Lots of people set New Year’s goals or resolutions. Mine is simple. I want to worry less and enjoy more. I want to live in the present.
The first time my now eleven-month old son stood up in his crib, I didn’t see it. I was sitting in his room watching him at the time. I was literally watching him in his crib, and yet I didn’t notice when he stood up for the first time. I wasn’t looking at my phone or talking with someone else. It was just he and I in the room, and yet I was so distracted with whatever I was thinking about, I didn’t ‘see’ him stand up for the first time.
When he was born, I was given the advice to stay present. And I scoffed at that advice. Of course I would stay present.
Living in the present sounds so simple. When you walk, walk. When you eat, eat. When you work, work. We’ve all heard this advice, and yet, it’s so hard to do.
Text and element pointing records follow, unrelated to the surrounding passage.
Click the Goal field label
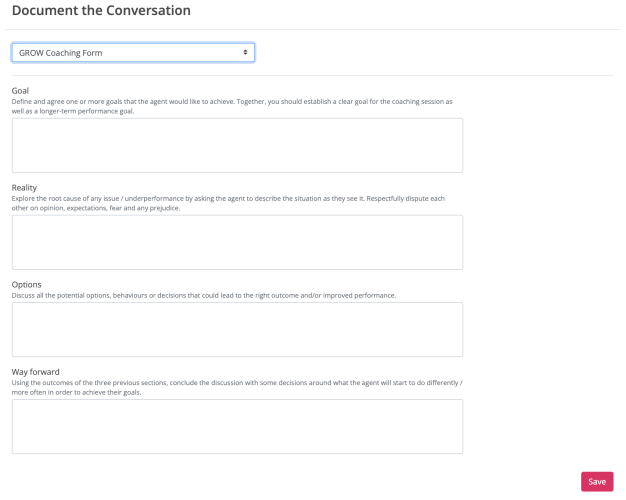coord(21,90)
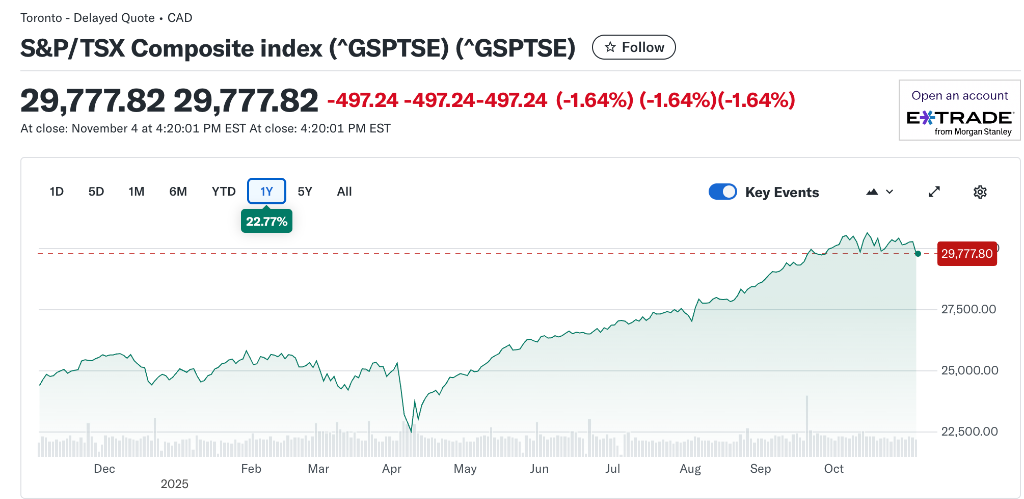The width and height of the screenshot is (1024, 499).
Task: Expand chart to full screen
Action: click(935, 192)
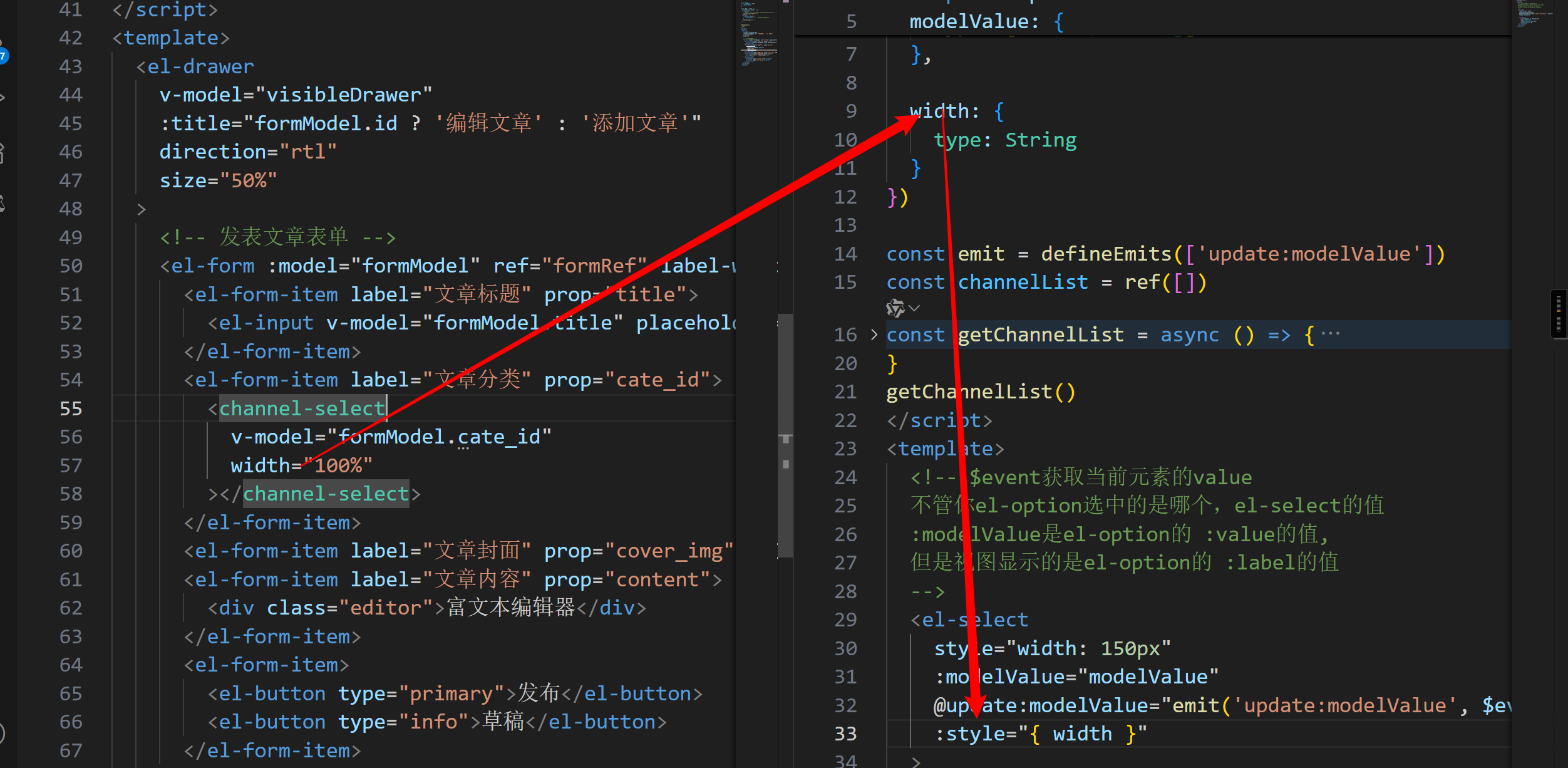Click the AI assistant icon above getChannelList
The width and height of the screenshot is (1568, 768).
[x=895, y=308]
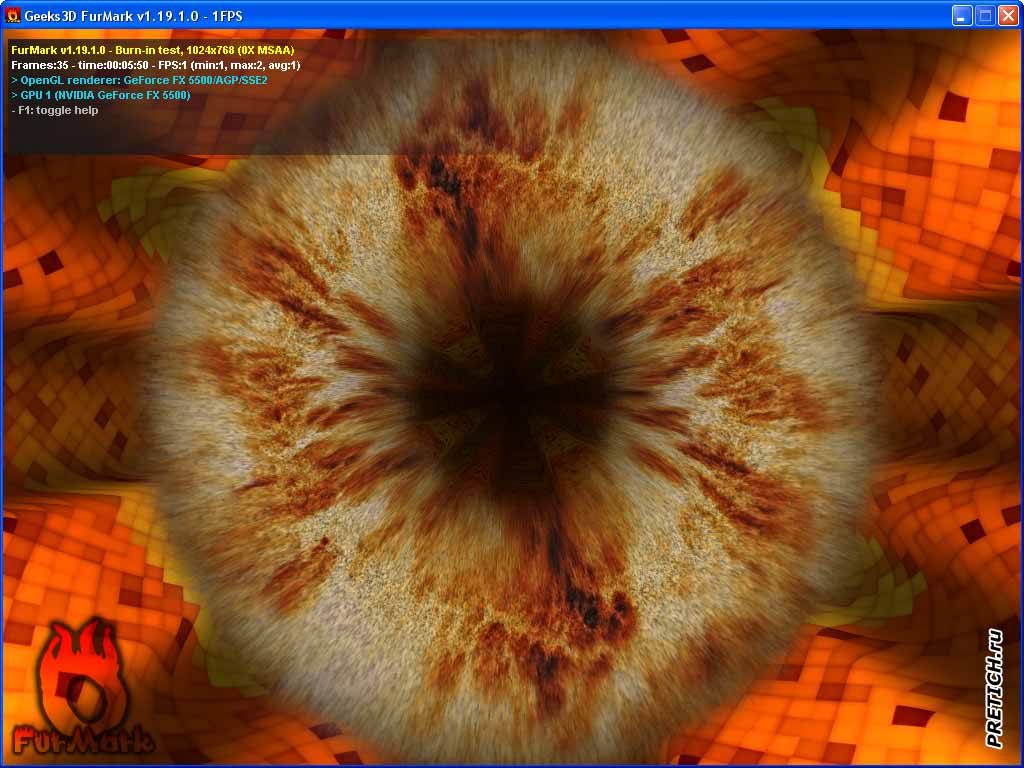
Task: Click the FurMark flame logo
Action: click(80, 670)
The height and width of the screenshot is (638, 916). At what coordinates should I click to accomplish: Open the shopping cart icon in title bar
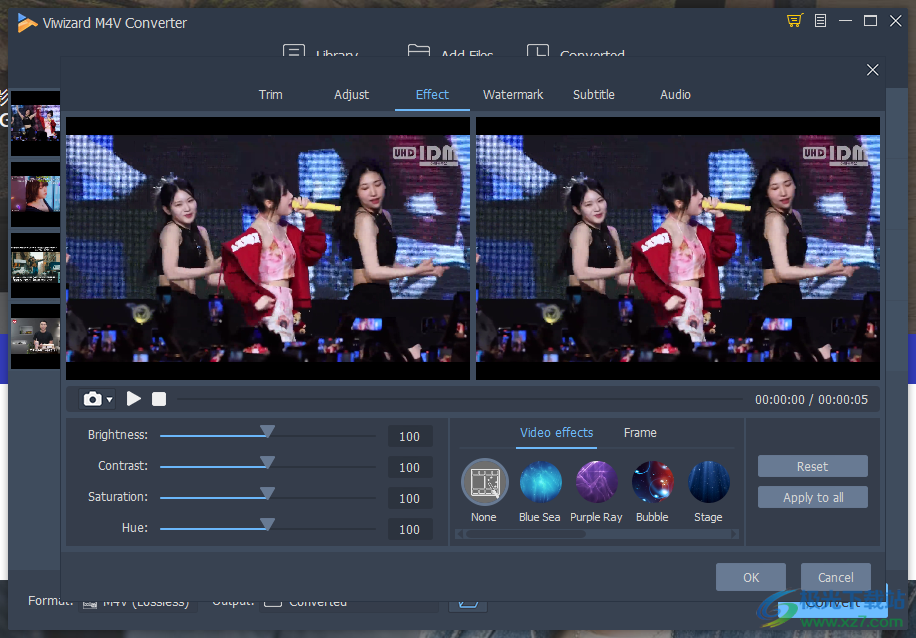[795, 21]
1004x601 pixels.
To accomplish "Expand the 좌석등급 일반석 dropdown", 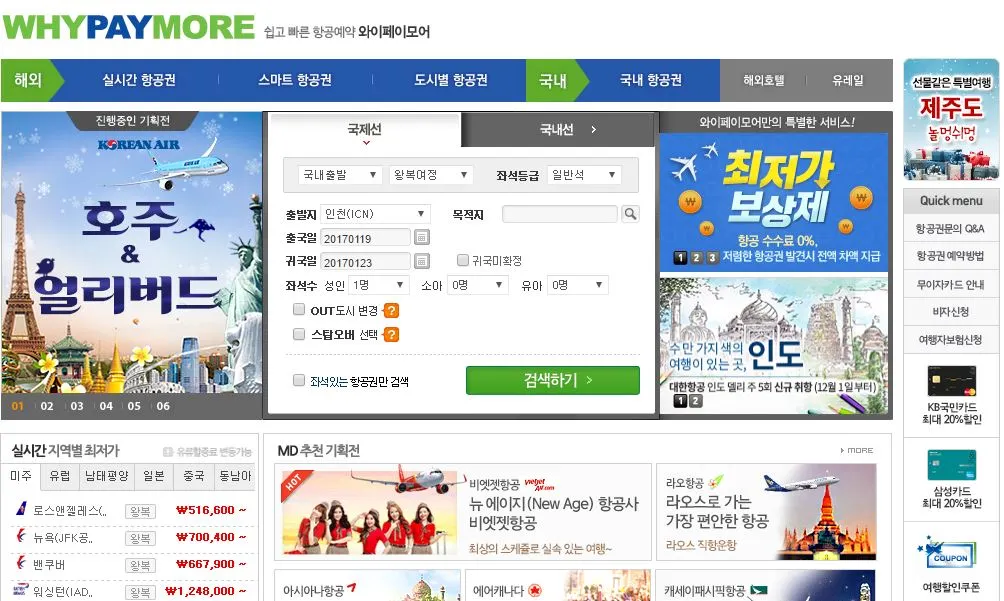I will tap(584, 175).
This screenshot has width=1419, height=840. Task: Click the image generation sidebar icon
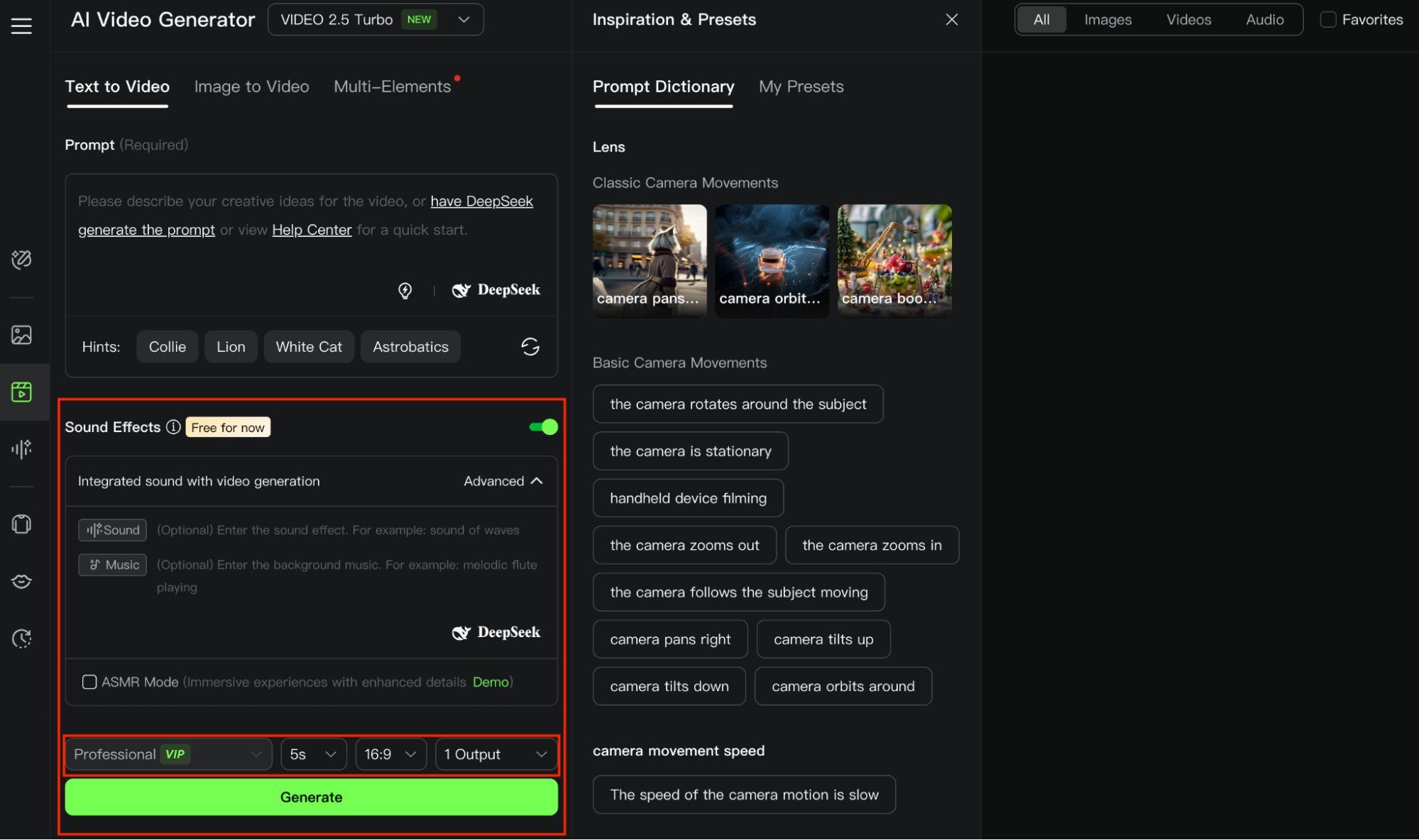coord(21,335)
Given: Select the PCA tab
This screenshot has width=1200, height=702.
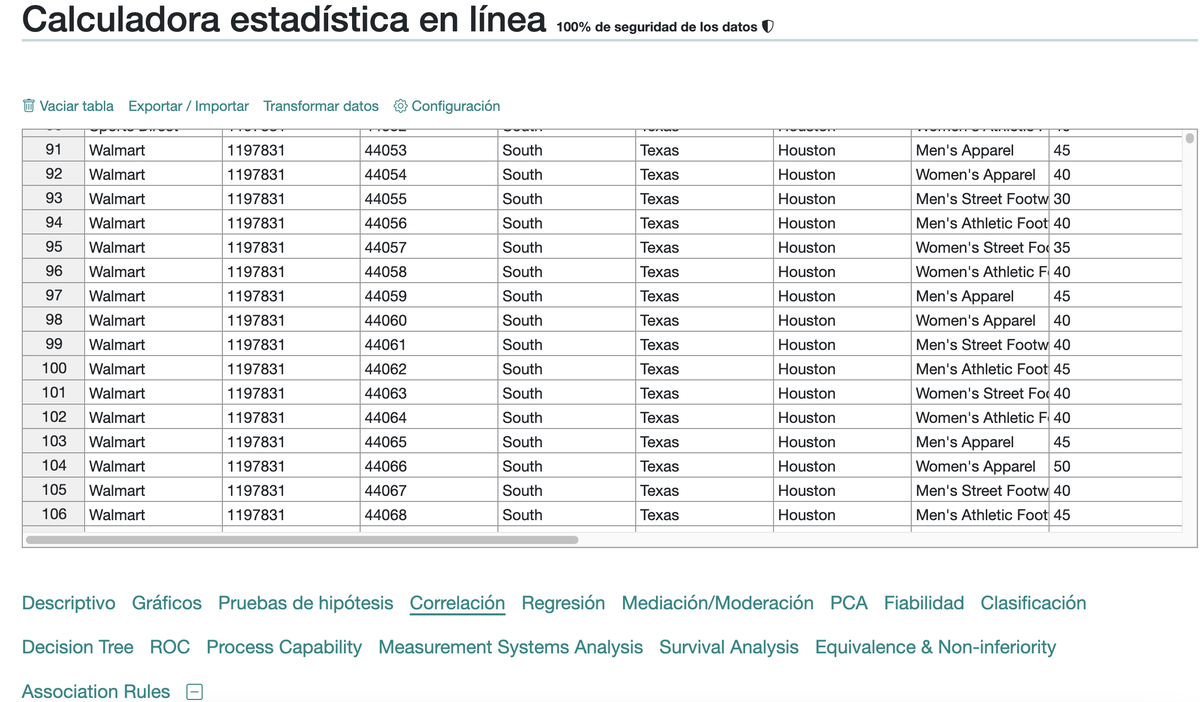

Before having a baby, I would lie awake in bed at night worrying about the vendor who wasn’t the right fit, a decision I needed to make, or something I needed to finish. Now I think about those things when I’m ‘with’ my son – watching him, but not seeing.
If we’re thinking about anything other than then what we’re doing, we’re not living in the present moment. Instead, we’re focused on either the past or the future. And this is where stress and anxiety live. If we only think about what’s happening now, it’s impossible to be stressed, anxious, or worried. The question is how to stay present when our brains want to do anything but.
Here are seven strategies for living in the present moment:
Live in the present strategy one: Write down everything you need to do, so you can free your brain from thinking about it.
Live in the present strategy two: Don’t over commit or over plan. Plan days with a schedule that you can easily achieve. Over committing causes stress and worry.
Live in the present strategy three: Only commit to do things you really plan (and at least in your personal life, really want) to do.
Live in the present strategy four: Give yourself a limited and prescribed time to talk about a problem and/or to worry about it. When the time is up, let it go and think about something else. Ask the people around you to help hold to this time limit. If you bring the topic up in conversation, ask your colleagues to point out that you’re still focused on the problem and refuse to have the conversation with you.
Live in the present strategy five: Remind yourself (from moment to moment) to be present. When I’m with my son, I remind myself to really be with him and not thinking about or doing something else.
Live in the present strategy six: Compartmentalize your time. Determine how long you’re going to do something, and only do that activity during that time period. When the time is up, move on to something else. When I’m not with clients, I spend half of each workday with my son. And when I’m with him, I don’t have my phone so I’m not tempted to check my email. When I’m with him, I’m really with him.
Live in the present strategy seven: Leave your phone some place you can’t see it. We are addicted to these little people separators. I find that one of the only ways I don’t check my phone, is not to carry the phone with me.
Being in the present moment requires discipline. If you want to feel more peaceful and less stressed, think only about what you’re doing. Let everyone else worry about the rest.